**JOB**: Reproduce the records below in full, switching every occurrence of "GUI agent" to "GUI assistant" and leaving all other text unchanged.

**EXERCISE MATERIALS**:

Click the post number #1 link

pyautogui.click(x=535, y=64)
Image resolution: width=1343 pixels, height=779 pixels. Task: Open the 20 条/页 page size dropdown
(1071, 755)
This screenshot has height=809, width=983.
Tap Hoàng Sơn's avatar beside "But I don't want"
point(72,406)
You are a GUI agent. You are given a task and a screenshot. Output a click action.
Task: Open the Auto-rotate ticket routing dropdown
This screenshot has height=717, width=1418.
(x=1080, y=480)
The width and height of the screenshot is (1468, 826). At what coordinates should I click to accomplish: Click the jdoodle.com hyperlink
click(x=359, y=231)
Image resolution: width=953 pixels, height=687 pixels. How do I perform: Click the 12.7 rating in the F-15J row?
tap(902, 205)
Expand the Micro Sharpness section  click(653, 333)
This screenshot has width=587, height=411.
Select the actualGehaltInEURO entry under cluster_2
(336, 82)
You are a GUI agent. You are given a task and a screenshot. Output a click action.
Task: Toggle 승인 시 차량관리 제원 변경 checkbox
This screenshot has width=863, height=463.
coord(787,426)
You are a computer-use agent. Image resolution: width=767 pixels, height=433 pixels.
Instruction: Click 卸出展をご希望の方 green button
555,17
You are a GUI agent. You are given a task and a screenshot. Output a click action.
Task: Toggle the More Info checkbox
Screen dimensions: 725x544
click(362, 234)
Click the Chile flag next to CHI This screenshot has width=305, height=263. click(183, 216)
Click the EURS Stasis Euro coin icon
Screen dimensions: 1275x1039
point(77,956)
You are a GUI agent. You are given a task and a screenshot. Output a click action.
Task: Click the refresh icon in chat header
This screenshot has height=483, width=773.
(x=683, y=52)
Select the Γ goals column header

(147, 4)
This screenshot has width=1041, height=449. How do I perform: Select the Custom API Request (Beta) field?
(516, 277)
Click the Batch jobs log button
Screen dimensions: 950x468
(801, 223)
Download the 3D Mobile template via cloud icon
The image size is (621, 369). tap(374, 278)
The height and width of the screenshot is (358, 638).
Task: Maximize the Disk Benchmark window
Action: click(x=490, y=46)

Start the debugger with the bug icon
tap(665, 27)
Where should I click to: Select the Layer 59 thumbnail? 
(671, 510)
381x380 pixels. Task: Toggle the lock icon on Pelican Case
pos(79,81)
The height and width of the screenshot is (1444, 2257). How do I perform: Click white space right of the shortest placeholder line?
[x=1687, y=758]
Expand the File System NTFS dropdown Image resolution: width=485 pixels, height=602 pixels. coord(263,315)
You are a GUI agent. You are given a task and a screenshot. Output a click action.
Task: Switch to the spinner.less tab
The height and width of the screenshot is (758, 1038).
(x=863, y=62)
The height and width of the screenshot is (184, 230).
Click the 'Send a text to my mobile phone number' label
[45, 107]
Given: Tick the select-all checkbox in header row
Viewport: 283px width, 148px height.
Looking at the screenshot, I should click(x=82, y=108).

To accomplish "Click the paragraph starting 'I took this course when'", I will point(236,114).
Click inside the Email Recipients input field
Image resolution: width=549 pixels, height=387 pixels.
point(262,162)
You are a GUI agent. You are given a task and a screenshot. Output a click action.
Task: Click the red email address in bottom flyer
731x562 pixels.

**SOLVED PROBLEM**:
Click the post number #1 link

pyautogui.click(x=535, y=64)
Image resolution: width=1343 pixels, height=779 pixels. Task: Open the 20 条/页 page size dropdown
(1071, 755)
This screenshot has height=809, width=983.
Tap Hoàng Sơn's avatar beside "But I don't want"
point(72,406)
You are a GUI assistant. You are given a task and a screenshot. Output a click action.
Task: Open the Auto-rotate ticket routing dropdown
This screenshot has height=717, width=1418.
(x=1080, y=480)
The width and height of the screenshot is (1468, 826). At what coordinates should I click to accomplish: Click the jdoodle.com hyperlink
click(x=359, y=231)
Image resolution: width=953 pixels, height=687 pixels. How do I perform: Click the 12.7 rating in the F-15J row?
tap(902, 205)
Expand the Micro Sharpness section  click(653, 333)
This screenshot has width=587, height=411.
Select the actualGehaltInEURO entry under cluster_2
(336, 82)
You are a GUI assistant. You are given a task and a screenshot. Output a click action.
Task: Toggle 승인 시 차량관리 제원 변경 checkbox
This screenshot has width=863, height=463.
coord(787,426)
You are a computer-use agent. Image resolution: width=767 pixels, height=433 pixels.
Instruction: Click 卸出展をご希望の方 green button
555,17
You are a GUI assistant. You are given a task and a screenshot. Output a click action.
Task: Toggle the More Info checkbox
Screen dimensions: 725x544
click(362, 234)
Click the Chile flag next to CHI This screenshot has width=305, height=263. click(183, 216)
Click the EURS Stasis Euro coin icon
Screen dimensions: 1275x1039
point(77,956)
You are a GUI assistant. You are given a task and a screenshot. Output a click action.
Task: Click the refresh icon in chat header
This screenshot has height=483, width=773.
(x=683, y=52)
Select the Γ goals column header

(147, 4)
This screenshot has width=1041, height=449. How do I perform: Select the Custom API Request (Beta) field?
(516, 277)
Click the Batch jobs log button
Screen dimensions: 950x468
(801, 223)
Download the 3D Mobile template via cloud icon
The image size is (621, 369). tap(374, 278)
The height and width of the screenshot is (358, 638).
Task: Maximize the Disk Benchmark window
Action: click(x=490, y=46)

Start the debugger with the bug icon
tap(665, 27)
Where should I click to: Select the Layer 59 thumbnail? 
(671, 510)
381x380 pixels. Task: Toggle the lock icon on Pelican Case
pos(79,81)
The height and width of the screenshot is (1444, 2257). How do I perform: Click white space right of the shortest placeholder line?
[x=1687, y=758]
Expand the File System NTFS dropdown Image resolution: width=485 pixels, height=602 pixels. coord(263,315)
You are a GUI assistant. You are given a task and a screenshot. Output a click action.
Task: Switch to the spinner.less tab
The height and width of the screenshot is (758, 1038).
(x=863, y=62)
The height and width of the screenshot is (184, 230).
Click the 'Send a text to my mobile phone number' label
[45, 107]
Given: Tick the select-all checkbox in header row
Viewport: 283px width, 148px height.
Looking at the screenshot, I should click(x=82, y=108).

To accomplish "Click the paragraph starting 'I took this course when'", I will point(236,114).
Click inside the Email Recipients input field
Image resolution: width=549 pixels, height=387 pixels.
point(262,162)
You are a GUI assistant. You are given a task and a screenshot. Output a click action.
Task: Click the red email address in bottom flyer
731x562 pixels.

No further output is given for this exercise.